I love trying different cuisines and no better time than a grey winter day to discover Egyptian Dukkah.
This nuts and spice blend is so versatile and easy to make, I am ashamed I have not made it before.
My version today is with pistachios and rose petals, because I love pink and well why not add rose petals?
You can use Dukkah to spice up any dish really,…
… like avocado salad, roasted winter vegetables, your morning cereal or add it to chicken couscous or like me sprinkle it onto a winter fruit bake. Add crunch to your hummus or add it to honey roasted beets and yogurt. I am mean truly you can serve this with everything. So make a batch, keep it in a jar in your pantry and you will use it every day, I guarantee.

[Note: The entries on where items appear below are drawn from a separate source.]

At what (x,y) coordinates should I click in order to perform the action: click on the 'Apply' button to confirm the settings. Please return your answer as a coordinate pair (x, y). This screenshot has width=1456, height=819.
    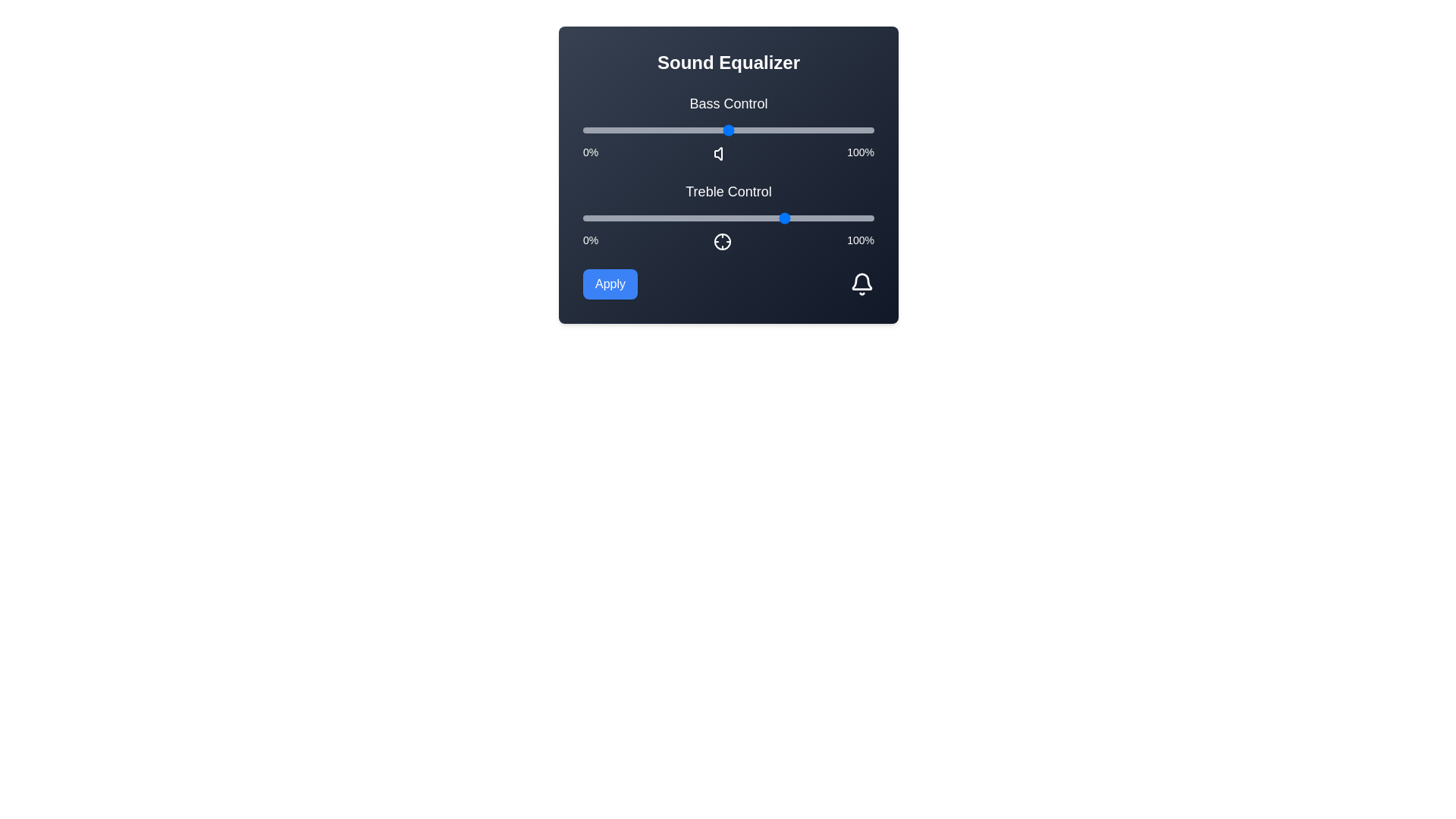
    Looking at the image, I should click on (610, 284).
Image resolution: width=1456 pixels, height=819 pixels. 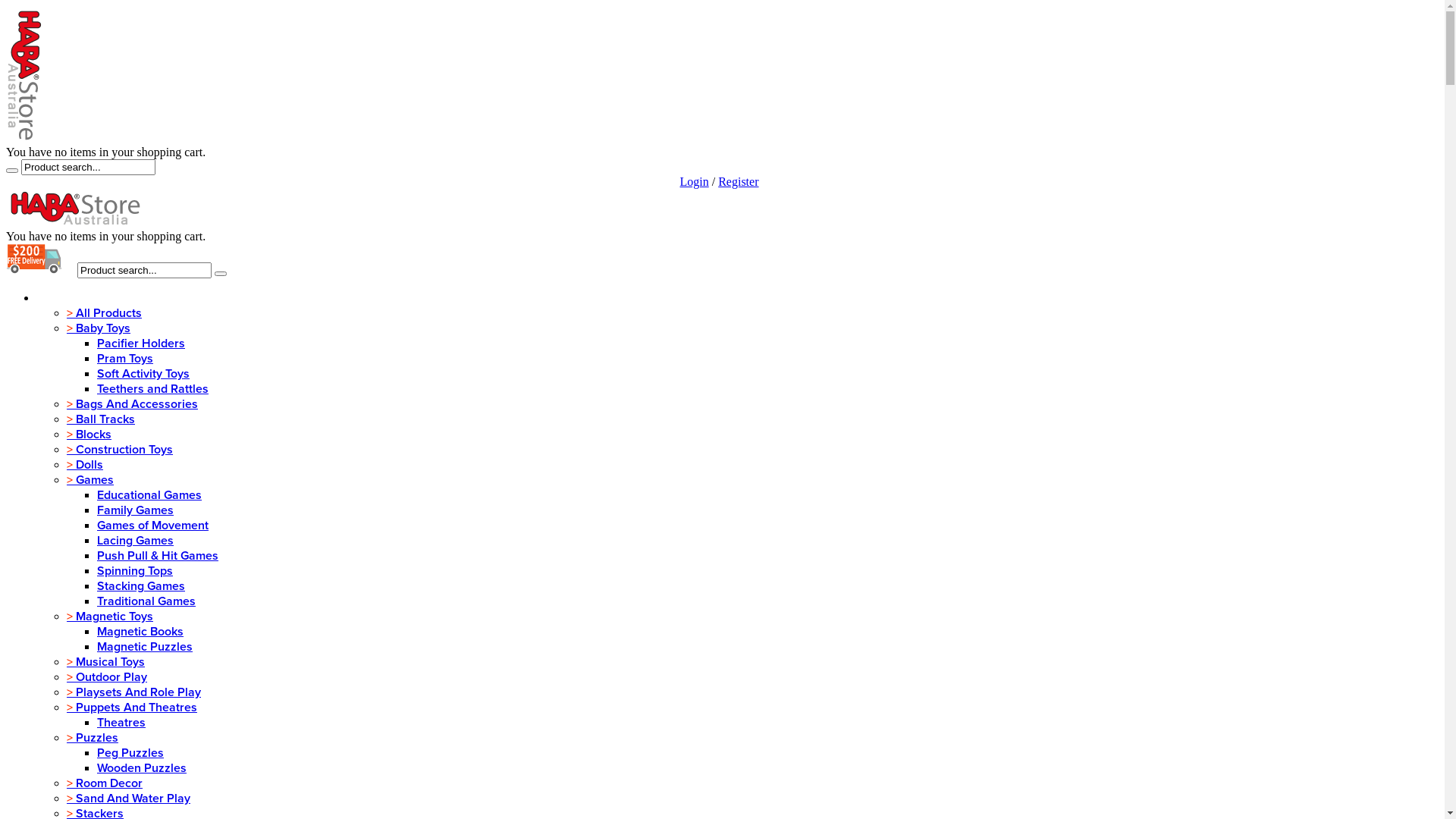 I want to click on '> Bags And Accessories', so click(x=132, y=403).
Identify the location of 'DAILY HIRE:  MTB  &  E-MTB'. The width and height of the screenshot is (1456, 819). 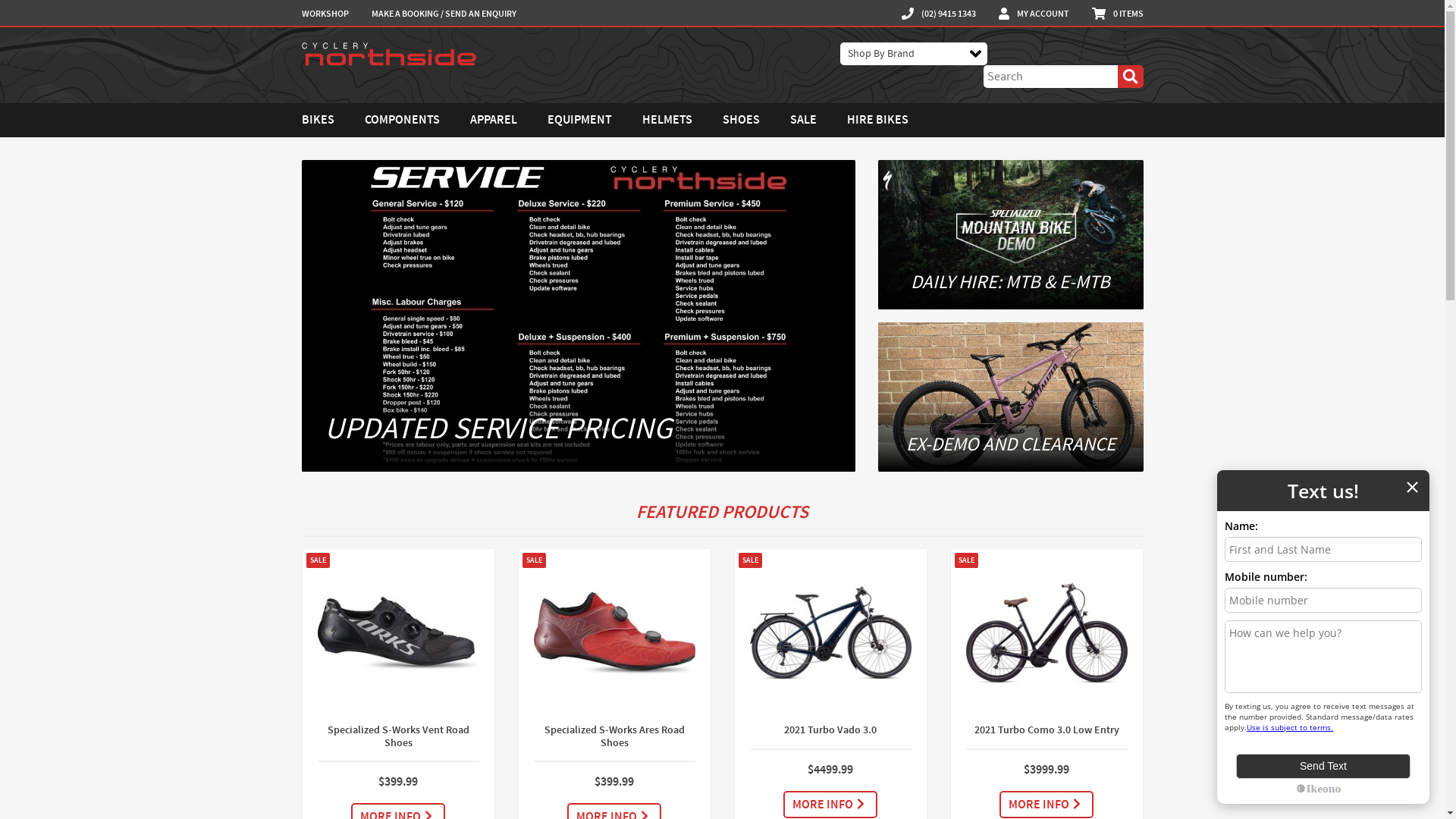
(1011, 234).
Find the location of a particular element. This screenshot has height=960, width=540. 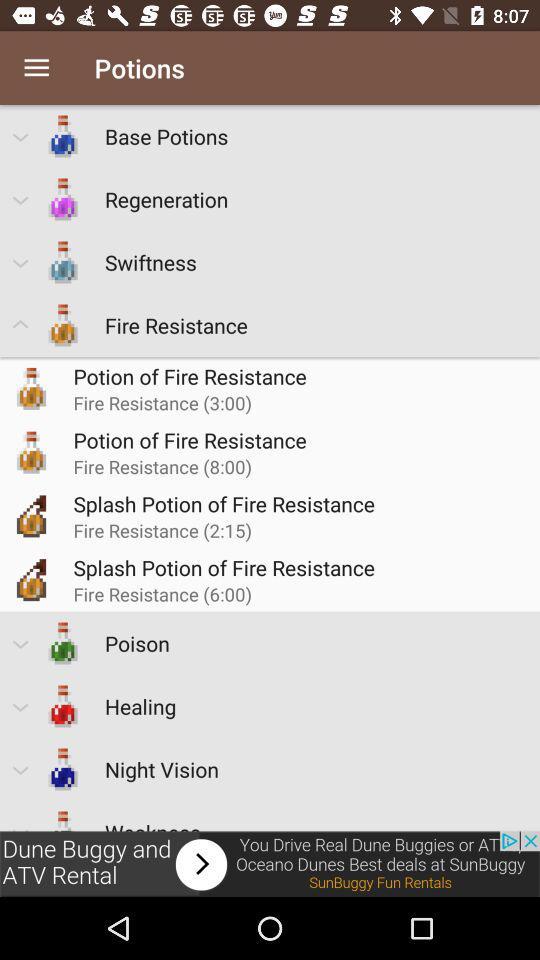

go through advertisement is located at coordinates (270, 863).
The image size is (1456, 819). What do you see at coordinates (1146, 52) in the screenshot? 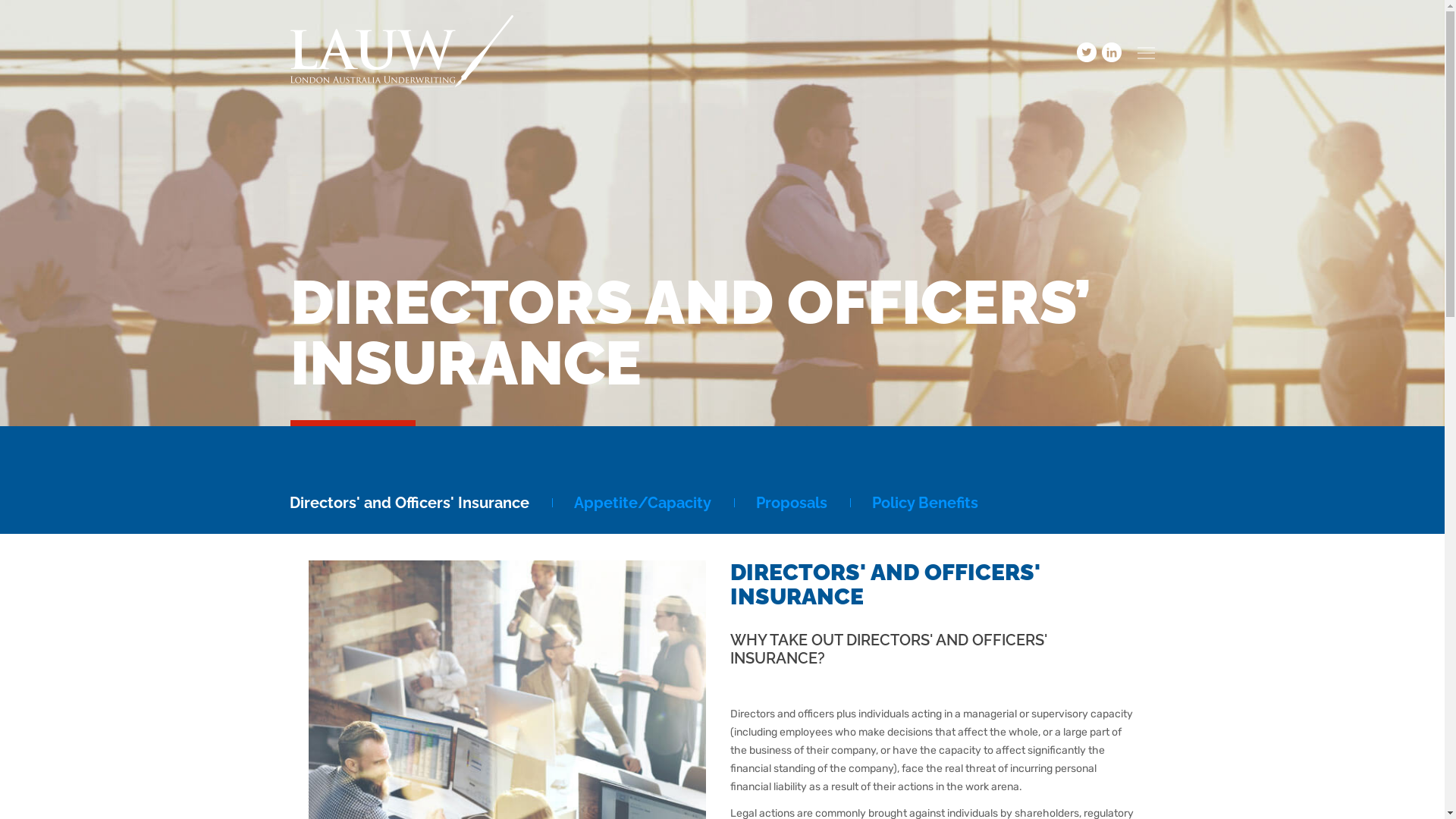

Pistachio and Rose Petals Dukkah with Winter Fruit
- 1 cup pistachios, shelled, roasted, unsalted
- 2 table spoons sesame seeds, toasted
- 4 table spoons coriander seeds, crushed
- 1 table spoon chia seeds
- 3 star anis
- 3 cinnamon sticks
- 6 cardamon pods, crushed
- 1 apple, peeled and sliced
- 1 pear, peeled and cut
- 1 table spoon Greek yogurt
- 1 tea spoon honey
- Mix the pistachios, sesame seeds, chia and coriander seeds.
- Add the cinnamon, cardamon and star anis to apple and pear on baking tray. Bake in pre-heated oven at 180C degrees for 15 minutes, stir once.
- Serve the fruit sprinkled with the dukkah, add Greek yogurt and add rose petals. Drizzle the honey.